The four extracted factors in this study collectively accounted for 63.12% of the total variance in the data, indicating an acceptable and appropriate factor structure for the Persian version of the IHTSS. In the study by Bergman et al. (2020), 14 the variance explained by the five factors was reported as 59%. In contrast, Li et al. (2024) 15 in China reported that the four factors explained 75.97% of the variance. Comparing the percentages of explained variance across Iranian, Swedish, and Chinese contexts underscores the efficacy of the IHTSS in measuring key dimensions of IHT safety for critically ill patients in diverse cultural settings. The variance explained in the Persian version may have been influenced by differences in sample composition, such as variability in participants’ clinical experience and institutional resources. Additionally, contextual factors, including variations in transport protocols, staffing ratios, and equipment availability across Iranian hospitals, may account for some discrepancies with the Swedish and Chinese studies.

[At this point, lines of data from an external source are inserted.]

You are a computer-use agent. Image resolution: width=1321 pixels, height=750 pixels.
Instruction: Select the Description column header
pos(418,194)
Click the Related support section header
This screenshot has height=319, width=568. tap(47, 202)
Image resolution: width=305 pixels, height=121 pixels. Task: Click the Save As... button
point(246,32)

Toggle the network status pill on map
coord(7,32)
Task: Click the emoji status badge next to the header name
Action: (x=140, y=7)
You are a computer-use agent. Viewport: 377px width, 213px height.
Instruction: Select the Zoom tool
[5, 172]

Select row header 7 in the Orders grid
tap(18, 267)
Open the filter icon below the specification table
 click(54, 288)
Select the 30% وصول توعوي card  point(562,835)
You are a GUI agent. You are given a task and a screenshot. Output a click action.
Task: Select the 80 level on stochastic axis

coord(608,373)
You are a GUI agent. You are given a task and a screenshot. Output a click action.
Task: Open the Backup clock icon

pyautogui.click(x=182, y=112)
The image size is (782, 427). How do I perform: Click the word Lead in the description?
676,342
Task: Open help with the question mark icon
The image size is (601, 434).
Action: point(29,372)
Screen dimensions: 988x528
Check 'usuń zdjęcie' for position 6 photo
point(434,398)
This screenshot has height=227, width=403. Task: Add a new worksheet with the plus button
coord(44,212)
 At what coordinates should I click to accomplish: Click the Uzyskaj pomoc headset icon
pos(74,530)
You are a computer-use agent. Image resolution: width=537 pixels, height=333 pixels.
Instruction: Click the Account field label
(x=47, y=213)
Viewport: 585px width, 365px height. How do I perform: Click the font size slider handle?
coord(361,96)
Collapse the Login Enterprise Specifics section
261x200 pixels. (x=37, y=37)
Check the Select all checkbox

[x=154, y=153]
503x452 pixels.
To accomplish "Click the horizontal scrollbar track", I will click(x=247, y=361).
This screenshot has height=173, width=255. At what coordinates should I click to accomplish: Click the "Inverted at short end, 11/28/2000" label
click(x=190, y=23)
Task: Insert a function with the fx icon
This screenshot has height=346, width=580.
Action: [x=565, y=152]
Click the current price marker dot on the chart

In this study, among the examined components of the instrument, the “Organization” factor accounted for the highest percentage of the total variance explained by the instrument, contributing 31.94% alone. These results align with the findings of Bergman et al. (2020), 14 where the organization factor also accounted for approximately 29% of the total variance. This finding suggests that organizational components, particularly in the pre- and post-transport phases, play a pivotal role in enhancing the safety of IHT processes. This factor includes six items and reflects structural and managerial dimensions effective in ensuring the safe execution of transports for critically ill patients. The items in this factor specifically emphasize the necessity of adequate staffing, appropriate time allocation, and effective coordination among pre- and post-transport care teams. Achieving these requirements is essential for maintaining care continuity, preventing treatment interruptions, and reducing functional disruptions in ICUs. Studies indicate that sufficient human resources and appropriate timing, both in the pre-transport preparation phase and the return and re-establishment phase in the ICU, are fundamental prerequisites for safety in the transport process.49,50 Strengthening organizational factors such as human resource management, proper scheduling, and improved coordination mechanisms can enhance the quality and safety of care during patient transports.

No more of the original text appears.